The battle to close Britain’s broadband divide suffered a blow when the government pushed back the UK’s target for universal access to high-speed networks by three years.
Jeremy Hunt, the culture secretary, said that it was not practical to meet the previous government’s target of universal broadband coverage by 2012 – a commitment he had previously dismissed as “paltry”. Instead, Hunt said it would take until 2015 before every home in Britain had at least a 2Mbps (megabits per second) connection.
“I have looked at the provision the government had made to achieve this by 2012. And I’m afraid that I am not convinced that there is sufficient funding in place,” Hunt told a gathering of telecoms operators. “So, while we will keep working towards that date, we have set ourselves a more realistic target of achieving universal 2Mbps access within the lifetime of this parliament.”
At present, 99% of homes can get some form of broadband connection but about 11% – or 2 million homes – cannot get speeds as high as 2Mbps.

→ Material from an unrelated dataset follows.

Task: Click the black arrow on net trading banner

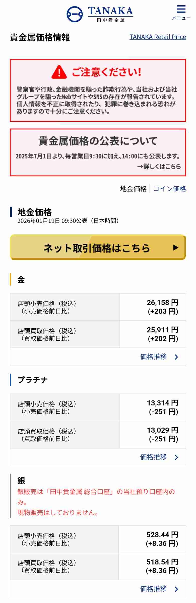Action: tap(176, 247)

This limits their ability to use bandwidth-intensive services such as video streaming and television-on-demand. About 160,000 rural and remote households still cannot get any form of broadband, more than 10 years after the first services were launched.
Labour had assigned about £250m from the digital switchover fund to pay for its universal service obligation. It had also planned to introduce a 50p-per-line levy on all phone lines to fund the rollout of superfast networks in rural areas, but this tax was shelved before the election and then abolished by George Osborne in June’s budget.
Hunt’s message to the telecoms industry was that it was essential that the next generation of broadband networks, which offers speeds upwards of 40Mbps, were made available to “virtually every household”. He wants Britain to have the best superfast broadband in Europe by 2015.
However, the government also expects the communications sector to take the lead, even though companies such as BT have warned that it is not economically viable to extend superfast broadband across the whole country.
Hunt, though, said that innovative solutions were the answer. “I don’t want to hear about how to roll out a fibre-optic pipe to every home in Wales,” said Hunt, who suggested the water mains and sewers could be opened up if this would cut the cost of building new networks.
He also conceded that commercial operators could not solve the problem alone. “There is market failure now so I believe there will be market failure in the future, but I would be incredibly pleased to learn that this is not the case.”
BT has committed to spending £2.5bn to extend its new fibre network to two-thirds of homes, but has warned that it cannot go further without government support.
The government also said that it would start three trials of super-fast broadband networks in rural areas this autumn. These pilots should identify ways of bringing broadband to areas where it is not economically viable – through partnerships, funding support, or by relaxing legislation.